Drawing from concepts presented in chapter 7 ("Measurement"), how could Mandy more formally evaluate SSI's assessment process, as well as the alternative presented to her by Vin?

   In a nutshell, Mandy ought to carry out an official validation research with the end goal of determining the extent to which the scores on the evaluations and the suggestions from SSI possess a level of predictive validity. That is, do the people who do well in the SSI exams and are recommended for certain roles at Citrus Glen truly do well in those areas when they get the job? Because of this, Mandy will need to collect genuine performance evaluations from workers who have been promoted as a result of SSI's suggestions. If there is a moderate to high positive association between the individuals 'SSI scores and their work performance, then this implies to Mandy that SSI's assessment center is valid.

    The second problem that BA has is determining whether or not the SSI assessment center procedure is worth the $5,500 that Citrus Glen spends on each client that they send to them. One of the crucial questions to ask oneself in this situation is what the cost would be of not employing the ideal applicant for a certain position. If the cost of not employing the proper individual is perceived as being exceedingly high, as it maybe would be for a high-level management post, then the expense of the SSI program might be justified.
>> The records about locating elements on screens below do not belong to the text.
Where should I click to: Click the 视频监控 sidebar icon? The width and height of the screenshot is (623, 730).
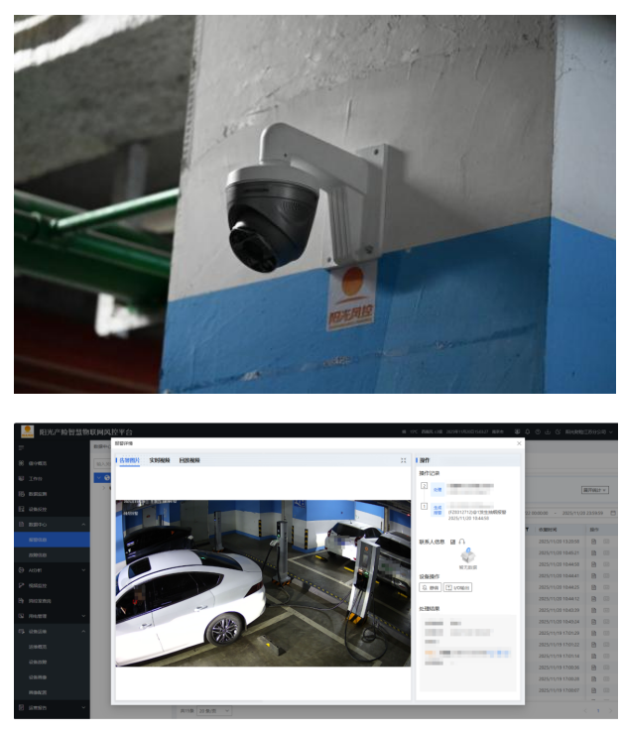(x=21, y=586)
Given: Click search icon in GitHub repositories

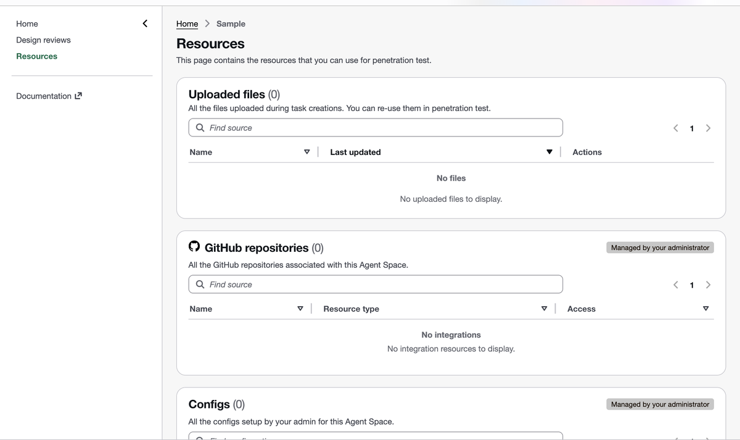Looking at the screenshot, I should 200,284.
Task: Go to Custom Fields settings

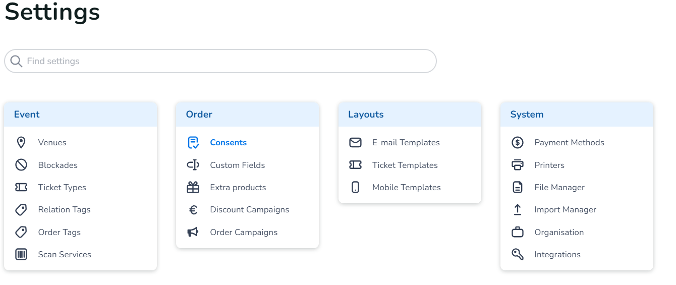Action: 237,165
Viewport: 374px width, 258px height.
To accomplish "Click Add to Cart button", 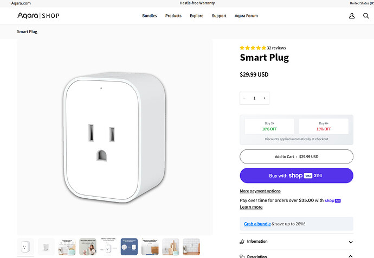I will pyautogui.click(x=296, y=156).
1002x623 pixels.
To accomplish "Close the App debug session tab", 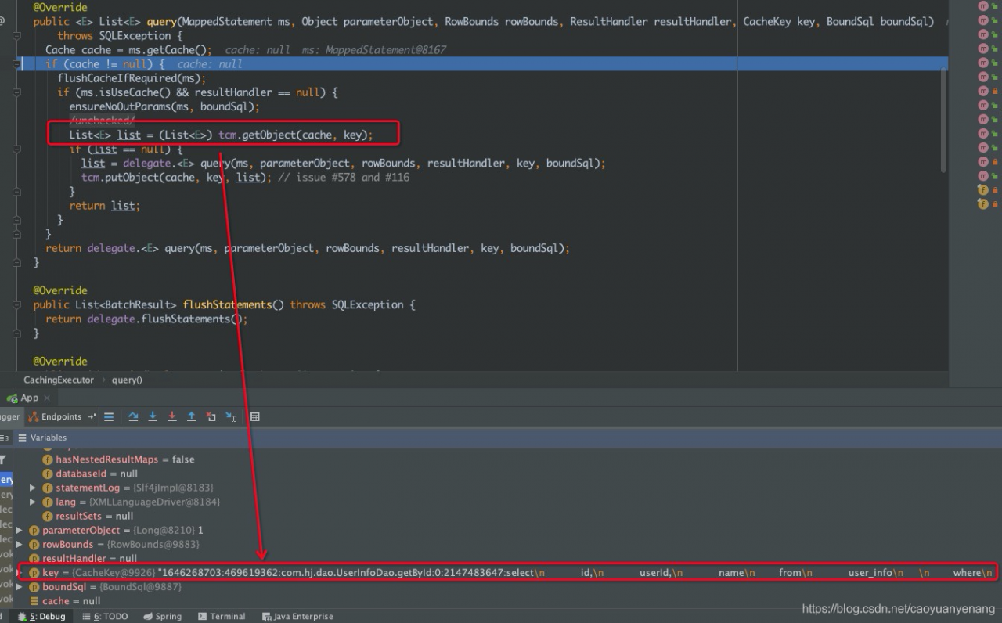I will coord(47,398).
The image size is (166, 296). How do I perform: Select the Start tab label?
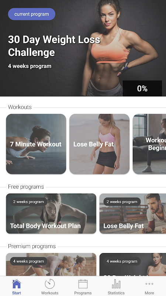click(17, 293)

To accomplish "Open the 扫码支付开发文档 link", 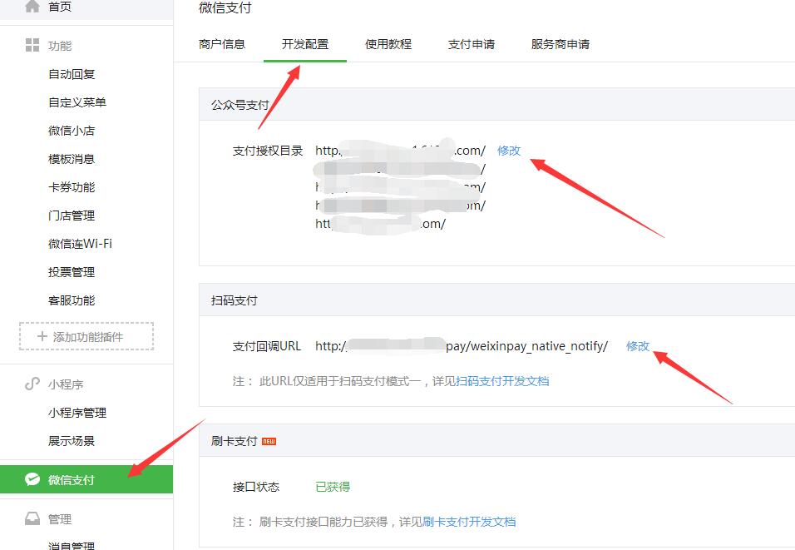I will pos(502,381).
    It is important to take into consideration Vin's idea that an alternative evaluation method may be equally as excellent as the current one (or very close to it) but significantly cheaper. In this scenario, Mandy ought to approach Vin with the intention of soliciting his assistance in the development of an alternate method of evaluation, which may involve the execution of personality and cognitive ability tests. Vin may be hired on as a consultant to then independently administer the alternative process to all of the persons who are being referred to SSI and to make his own employment recommendations. This may be done so that Vin may also offer his own recruiting suggestions. It would be possible to evaluate the relative validity of the outcomes of the alternative evaluation method by comparing them with those obtained through the SSI. Vin have to also come up with some estimations of the costs involved in the administration of the alternative procedure for each application. If the alternative approach holds the same degree of validity as the original procedure and it is much less expensive, then it is possible that Mandy will decide to bring the assessment process back in-house.

Construct a scenario in which you think Mandy should continue her business relationship with SSI. On the other hand, if Mandy decides on an alternative assessment process, what would that process be? How would she evaluate whether that process was effective?

   If the formal evaluation of SSI's assessment process is found to be valid, but Mandy is still concerned about the cost of using the service, then she should consider using SSI only for "key positions" at Citrus Glen. In this scenario, "key positions" refers to positions that are essential to the operation of the business. It is obvious that Mandy will have to devise a method for identifying which jobs are, in fact, "important jobs," but this approach has the potential to be an efficient method for cutting down on the total expenditures connected with the process. In the solution to question number one, which was presented a little while ago, one of the potential alternative processes and the ways to assess them were discussed.

Citrus Glen was considered expanding its operations into the Caribbean and Latin America. One of Mandy's concerns is how to staff such positions.

If Citrus Glen does expand its operations to different cultures, how should Mandy go about staffing such positions? Be specific

  One of the most important choices that need to be made in this situation is whether or not to recruit workers from the home country (the United States of America) to fill staff positions in the international operations of the company, or whether or not to hire and train workers from the host country (the locals) to do these jobs. If we are to assume that Citrus Glen intends to use employees from their home country to fill positions in other countries, then it is essential that the evaluation process it uses to make selection decisions evaluate candidates based on the following essential qualifications: adaptability; appropriate personality tests; simulations of relevant work situations in international work assignments; and interviews of relevant work situations in international work assignments. In order to build a strong match between a person and their profession as well as between a person and their company, the evaluation process needs to take into account additional characteristics in addition to technical abilities.


Heneman, H. G., Judge, T., & Kammeyer-Mueller, J. (2019). Staffing organizations (9th ed.). Columbus, OH: Pangloss Industries.